Berlin - Die in der 2°-Klima-Initiative vereinten deutschen Unternehmer begrüßen, dass die Klima-Beschlüsse des G8-Gipfels in Japan nochmals weiter gehen als die Richtung weisende Klima-Erklärung der G8-Staaten von Heiligendamm im Jahre 2007.
Mit der einvernehmlichen Gipfel-Erklärung zur Reduktion der globalen Treibhausgas-Emissionen um mindestens 50 Prozent bis zum Jahr 2050 haben die G8-Staaten eine entscheidende Grundlage für die weiteren internationalen Klima-Verhandlungen gelegt.
Zur Erreichung der auf dem G8-Gipfel von Japan vereinbarten Reduktionsziele müssen spätestens mit den Verhandlungen eines neuen internationalen Klima-Akommens im Jahr 2009 in Kopenhagen verbindliche, marktwirtschaftliche und faire Regeln für einen internationalen Handel von Verschmutzungsrechten vereinbart werden. Die Mitglieder der Initiative "2° - Deutsche Unternehmer für Klimaschutz" begrüßen auch, dass künftig ein größeres Augenmerk auf "Energieeffizienz und neue Technologien" gelegt wird. Damit erkennen die G8-Staaten die Bedeutung der Innovationskraft der Wirtschaft beim Klimaschutz an und unterstreichen die Chancen, die Klimaschutz der Wirtschaft bietet.
Dr. Michael Otto, Aufsichtsratsvorsitzender der Otto Group: "Auf der Basis der vereinbarten Reduktionsziele muss die Staatengemeinschaft nun spätestens im Jahr 2009 in Kopenhagen ein verbindliches Klimaabkommen mit konkreten marktwirtschaftlichen Maßnahmen zur Minderung der Treibhausgas-Emissionen vereinbaren."

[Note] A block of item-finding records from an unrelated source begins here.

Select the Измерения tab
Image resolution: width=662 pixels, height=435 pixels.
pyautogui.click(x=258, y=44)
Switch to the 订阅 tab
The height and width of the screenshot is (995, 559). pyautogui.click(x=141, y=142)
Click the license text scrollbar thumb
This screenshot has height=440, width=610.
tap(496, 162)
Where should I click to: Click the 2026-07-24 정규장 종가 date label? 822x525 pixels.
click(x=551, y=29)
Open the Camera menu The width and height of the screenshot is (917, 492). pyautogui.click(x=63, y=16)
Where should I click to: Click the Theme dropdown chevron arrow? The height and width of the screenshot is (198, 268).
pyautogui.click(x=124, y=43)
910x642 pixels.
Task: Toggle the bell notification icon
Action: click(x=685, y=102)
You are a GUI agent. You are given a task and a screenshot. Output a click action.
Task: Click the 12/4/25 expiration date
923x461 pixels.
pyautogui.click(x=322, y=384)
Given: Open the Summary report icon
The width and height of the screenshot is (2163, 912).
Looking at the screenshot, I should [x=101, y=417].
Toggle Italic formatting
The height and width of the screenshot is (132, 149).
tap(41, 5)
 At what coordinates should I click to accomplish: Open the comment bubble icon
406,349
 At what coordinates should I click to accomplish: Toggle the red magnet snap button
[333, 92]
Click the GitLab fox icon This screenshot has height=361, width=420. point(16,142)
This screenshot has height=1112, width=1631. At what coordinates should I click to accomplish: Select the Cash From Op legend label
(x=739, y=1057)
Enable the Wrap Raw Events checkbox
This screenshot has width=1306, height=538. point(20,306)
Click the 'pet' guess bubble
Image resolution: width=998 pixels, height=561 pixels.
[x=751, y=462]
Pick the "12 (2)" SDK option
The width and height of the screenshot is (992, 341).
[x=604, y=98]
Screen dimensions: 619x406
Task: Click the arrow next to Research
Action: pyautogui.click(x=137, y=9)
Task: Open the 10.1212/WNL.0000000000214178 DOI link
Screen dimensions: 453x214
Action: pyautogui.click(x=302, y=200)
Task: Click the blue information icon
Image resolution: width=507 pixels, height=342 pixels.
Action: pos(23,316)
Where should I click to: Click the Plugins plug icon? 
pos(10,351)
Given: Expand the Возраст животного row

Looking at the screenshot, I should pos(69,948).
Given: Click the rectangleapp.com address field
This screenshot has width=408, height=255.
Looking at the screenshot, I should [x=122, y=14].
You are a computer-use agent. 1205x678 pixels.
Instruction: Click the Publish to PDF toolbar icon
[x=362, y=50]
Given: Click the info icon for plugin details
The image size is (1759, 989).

"2° - Deutsche Unternehmer für Klimaschutz" ist eine Initiative deutscher Vorstandsvorsitzender, Geschäftsführer und Familienunternehmer. Die Initiative wurde im Vorfeld des G8-Gipfels in Heiligendamm im Jahr 2007 mit dem Ziel gegründet, die Politik bei ihren Bemühungen zur Etablierung marktwirtschaftlicher Rahmenbedingungen für den Klimaschutz zu unterstützen und die Lösungskompetenz deutscher Unternehmer für den Klimaschutz zu aktivieren. Benannt ist die 2°-Initiative nach ihrem wichtigsten Ziel: Die globale Erderwärmung auf durchschnittlich 2° C zu beschränken.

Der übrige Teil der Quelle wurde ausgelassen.